It’s kind of crazy the ease with which we can help or hurt one another, often without even knowing it. Sometimes the simplest of things can cut the deepest. And, likewise, sometimes the tiniest incident can make our day.
Even helping someone, or knowing we did one of those little made-their-day things for someone else, can usually lift our own spirits, as well.
But most of the time, I think it’s the things that hurt which get the most of our attention. Whether someone hurts us, or we hurt someone else, even the little things are tough to leave behind. We carry them with us going forward, if we are able to move forward from them at all. Sticks and stones may break our bones, but it’s the invisible wounds – mental, emotional, spiritual ones – which are difficult to heal. They stick to us, and even if we manage to peel some of one away, there’s still a residue of sorts. A remnant. A tiny fragment which leaves a mark on our soul as it buries itself deep within our psyche.
It holds on and remains alive within us, because on some level, some tiny dark part of ourselves believes it, and feeds it.

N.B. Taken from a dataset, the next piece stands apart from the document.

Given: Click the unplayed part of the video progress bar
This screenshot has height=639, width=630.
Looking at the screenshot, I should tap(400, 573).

Maybe it’s something about our appearance. Or a particular skill we’ve been working to improve. A perception of our intelligence, or our ability to be a good friend. Maybe it’s just whether or not someone loves us. It’s really a multitude of things – tiny disconnects between how we see ourselves, how the rest of the world sees us, and how we think/want the rest of the world to see us. The tricky part is that, the rest of the world is not nearly as important as those select few that we let in enough to know us; those chosen ones with whom we connect on a deeper level. The ones closest to us have the ability to hurt us the most, and yet we have to allow them that ability – as they do for us – in order to be share that closeness with them in the first place.
I do believe that intention is an important factor, as someone hurting you by accident, without knowledge or malice, is entirely different from when someone intends to hurt you. When it’s a deliberate act, it definitely adds another layer, or quality, to the sensation of the person on the receiving end. It’s the ultimate betrayal, the deliberate breaking of trust.

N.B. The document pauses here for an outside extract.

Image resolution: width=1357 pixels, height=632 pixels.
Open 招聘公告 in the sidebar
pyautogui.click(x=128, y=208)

Either way, however, I’m not sure it hurts any less when it’s unintentional. I think it’s just a different kind of hurt.
When someone has hurt you, there are all kinds of solid, logical advice you receive from others, and even give to yourself. Forgive and forget is a popular staple. And forgiveness is completely possible and healthy for all parties involved. It’s the forgetting part that seems less doable. You can hear people tell you positive things all day, every day. You can tell yourself these things while looking in a mirror and reminding yourself to breathe. But the moment even an off-hand comment is made that aligns itself with that darkness within, it feeds the beast, and the memories of every remotely related incident come rushing back to help deepen the wound a tiny bit more. Because dormant memories aren’t gone and forgotten. They are just asleep. You sometimes don’t even realize you still have them until suddenly you’re fighting tears on the way to the washroom where you can cry without being seen.

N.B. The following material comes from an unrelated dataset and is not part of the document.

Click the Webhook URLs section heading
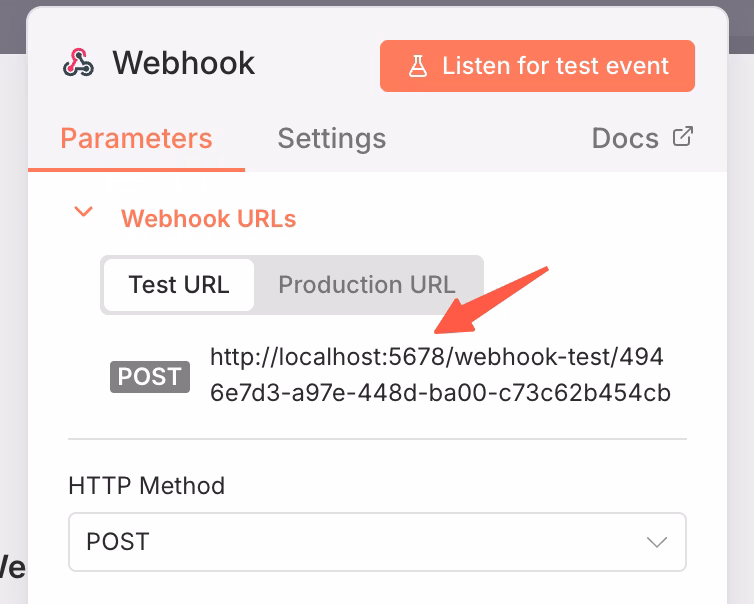Screen dimensions: 754x604 point(208,219)
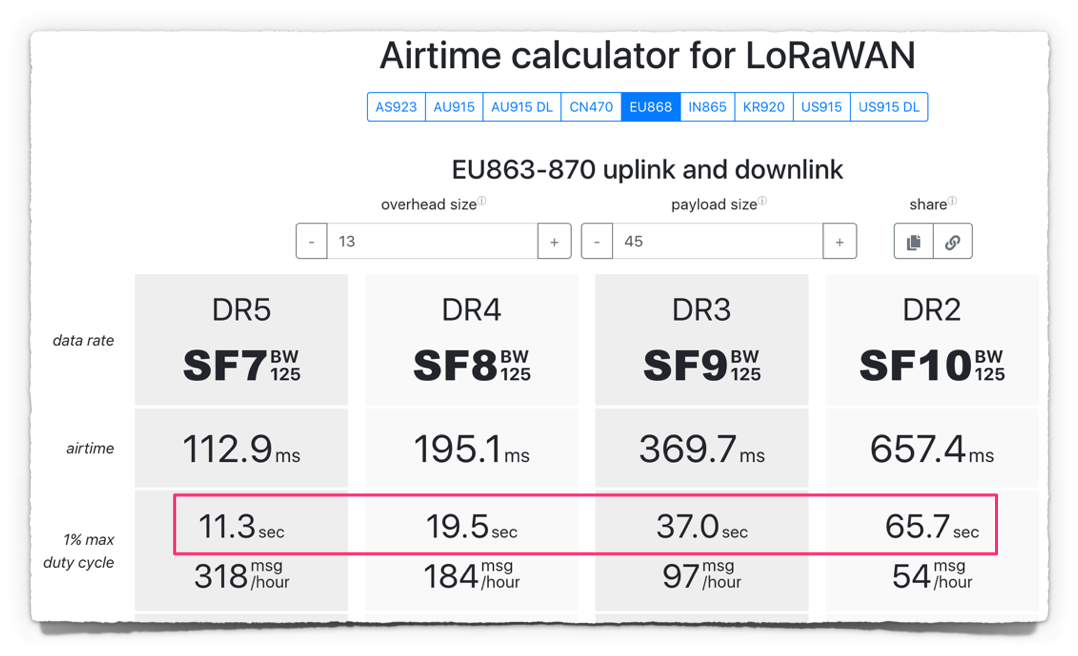Increment the overhead size stepper
1078x656 pixels.
tap(554, 241)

Sometimes nothing much is required to set it off again. Often it’s just a vague feeling, a sense of something being off, and while you’re trying to sort that out, BLAM! Other things not even similar come flying in to remind you that they haven’t gone anywhere.
It’s all related to self-esteem, really, I think. But I don’t believe anyone has perfect confidence all the time, every moment. Lots of people fake it, some really well, but everyone has known doubt. Everyone has moments where they aren’t sure exactly what their truth really is, versus what they really want it to be.
And you know what’s even crazier? That even those among us who feel the lowest have the ability to – intentionally or not – hurt one of those super-confident-seeming people. Without even knowing we’ve done it, we all have the ability to cut someone deeply. And we do it all the time.
Which, when you’re aware of it, of even the possibility of it, comes with a boatload of guilt, and that also feeds the beast inside. What kind of person are you if you go around hurting other people the way people hurt you? What if you hurt them even more than you’ve been hurt? You can apologize, you can make amends, but now you’ve caused another being irrevokeable harm, and you can’t take it back. Not all of it. Some of it has attached itself and become another part of their inner darkness. Something you said or did – or didn’t say, or didn’t do – has become a part of the pain they carry every day, just as you carry yours.
Once in awhile I play those moments when I know I’ve hurt someone over and over in my head, and I let myself feel that guilt and shame all over again before I put it back to sleep. I know I only recognize a tiny percentage of the incidents, too, which makes it worse, in a way. But I let myself feel as much as I can, anyway, because in my mind, it makes me a better person than if I felt no regret at all.
That’s the thing, really. It all lives in our minds. We can’t stop from being hurt by others, nor can we stop hurting them ourselves, but we can control how we handle it; how we hold it. We can recognize that it’s there, and own it. We know the beast will get fed by others, and we know we’ll feed the beasts of others, too. But we can make a conscious decision to not feed our own, and to not do any of it deliberately.
Will we still hurt and be hurt? Absolutely. And it’ll still suck. But the darkness will always retreat back into its corner, and the beast will always fall back to sleep for the times in between.
And during those in-between times, we will laugh and love, until we hurt again. For the sum total of it all is what it is to really live.